Func<Foo,bool> someFunc = o => {
o = new Foo { A = "A new instance of o?" };
return true;
};
Foo foo = null; // was hoping to replace this via delegate
var myFunc = someFunc;
var result = myFunc( foo );
if ( foo == null )
Console.WriteLine( "foo unchanged :-(" );
else
Console.WriteLine( foo.A ); // hoping for 'A new instance of o?'
Of course, I just get "foo unchanged :-(" in my output. I made a slight variation on the test where I passed in a non-null Foo instance and modified the property "A" (vs returning a new instance) and that worked okay (that is, I can mutate an existing object just like I would expect when passing object references to functions) I just can't seem to get a new instance out of my delegate.
So? Am I just doing something wrong in the code? Can this be done at all? Would love to understand why this doesn't work.

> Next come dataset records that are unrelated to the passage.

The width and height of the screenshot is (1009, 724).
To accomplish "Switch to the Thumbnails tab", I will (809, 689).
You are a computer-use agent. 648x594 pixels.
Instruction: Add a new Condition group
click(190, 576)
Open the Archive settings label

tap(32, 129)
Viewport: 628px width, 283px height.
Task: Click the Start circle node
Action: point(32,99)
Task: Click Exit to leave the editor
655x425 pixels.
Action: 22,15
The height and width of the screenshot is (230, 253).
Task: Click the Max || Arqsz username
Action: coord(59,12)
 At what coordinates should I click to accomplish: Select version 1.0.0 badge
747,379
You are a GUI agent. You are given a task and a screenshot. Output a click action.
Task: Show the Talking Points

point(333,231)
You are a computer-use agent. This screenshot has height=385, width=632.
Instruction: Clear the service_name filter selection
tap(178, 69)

Formal parameter o is a copy of the value of foo; mutating o does not mutate foo. It's the same as when you say:
int x = 1;
int y = x;
y = 2;
That doesn't change x. y is a copy of the value of x, not an alias to x.
You're overthinking the problem. If you want to have a delegate that mutates a local then just write a delegate that mutates a local:
Foo foo = null; // was hoping to replace this via delegate
Action mutateFoo = () => { foo = new Foo() { A = "whatever"}; };
mutateFoo();
if ( foo == null )
Console.WriteLine( "foo unchanged :-(" );
else
Console.WriteLine( foo.A );
If all you want to do is mutate a variable then mutate the variable. There's no need to pass anything in or out from the delegate if you just want to perform a side effect.
I notice that you said that you were experimenting with functional patterns. Remember, functional programming discourages variable mutation, so you might be going down a false path here.